Sono molte più di quanto non si pensasse, più di 1.000 per la precisione, le regioni del Dna che influenzano la pressione sanguigna. A scoprirlo è uno studio basato sui dati di oltre 1 milione di individui, il più vasto mai svolto in questo campo. Secondo la ricerca, pubblicata su Nature Genetics e coordinato dall’Imperial College di Londra e dall’Università londinese Queen Mary, almeno un terzo dei casi di ipertensione sono trasmessi geneticamente.

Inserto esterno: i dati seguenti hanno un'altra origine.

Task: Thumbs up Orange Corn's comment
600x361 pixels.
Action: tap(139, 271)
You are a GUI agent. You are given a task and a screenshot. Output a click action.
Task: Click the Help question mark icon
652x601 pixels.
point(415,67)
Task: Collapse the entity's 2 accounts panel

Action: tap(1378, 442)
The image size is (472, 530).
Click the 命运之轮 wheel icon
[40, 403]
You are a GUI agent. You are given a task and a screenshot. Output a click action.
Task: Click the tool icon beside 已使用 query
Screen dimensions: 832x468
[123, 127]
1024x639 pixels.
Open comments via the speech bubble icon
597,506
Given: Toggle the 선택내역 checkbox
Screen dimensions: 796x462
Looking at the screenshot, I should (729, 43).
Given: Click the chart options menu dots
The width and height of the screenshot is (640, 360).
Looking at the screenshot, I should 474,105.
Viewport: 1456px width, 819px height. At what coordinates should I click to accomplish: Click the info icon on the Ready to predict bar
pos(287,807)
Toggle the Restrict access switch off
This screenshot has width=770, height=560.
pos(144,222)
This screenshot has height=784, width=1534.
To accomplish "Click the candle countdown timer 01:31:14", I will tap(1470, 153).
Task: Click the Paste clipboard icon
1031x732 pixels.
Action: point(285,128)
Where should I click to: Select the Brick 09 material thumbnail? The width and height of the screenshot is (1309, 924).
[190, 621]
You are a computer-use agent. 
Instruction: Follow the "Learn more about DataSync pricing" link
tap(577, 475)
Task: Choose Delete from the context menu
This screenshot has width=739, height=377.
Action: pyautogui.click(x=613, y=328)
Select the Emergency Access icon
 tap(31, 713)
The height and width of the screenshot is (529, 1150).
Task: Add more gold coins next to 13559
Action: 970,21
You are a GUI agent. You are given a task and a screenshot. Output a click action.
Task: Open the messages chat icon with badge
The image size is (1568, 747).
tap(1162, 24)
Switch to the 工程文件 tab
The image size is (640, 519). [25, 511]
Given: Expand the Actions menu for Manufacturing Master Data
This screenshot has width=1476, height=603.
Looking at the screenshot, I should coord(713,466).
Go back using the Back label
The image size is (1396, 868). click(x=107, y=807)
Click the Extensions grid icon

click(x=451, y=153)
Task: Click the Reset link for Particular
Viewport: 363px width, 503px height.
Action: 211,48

Circa la metà dei dati analizzati provengono dalla banca dati genetica della Gran Bretagna. La ricerca dimostra che stili di vita sbagliati, come eccessivo consumo di alcol o fumo, da soli non bastano a giustificare i numerosi casi di ipertensione, responsabile secondo l’Organizzazione Mondiale della Sanità (Oms) di 7,8 milioni di morti nel 2015, ad esempio per ictus o infarto.
Occorre anche prendere in considerazione una solida componente genetica. Alcuni di questi geni, ad esempio, erano già noti per la loro correlazione con malattie coronariche o con l’Alzheimer, ma è la prima volta che i genetisti scoprono un loro legame anche con l’ipertensione.
“Grazie a queste nuove informazioni potremo calcolare in futuro il fattore di rischio ipertensione per il singolo individuo”, ha spiegato uno degli autori, Mark Caulfield. “In questo modo, i medici potranno disegnare interventi terapeutici su misura, come perdita di peso, riduzione del consumo di alcol o maggiore attività fisica. Con effetti positivi – ha concluso il genetista – anche sui bilanci dei sistemi sanitari nazionali”.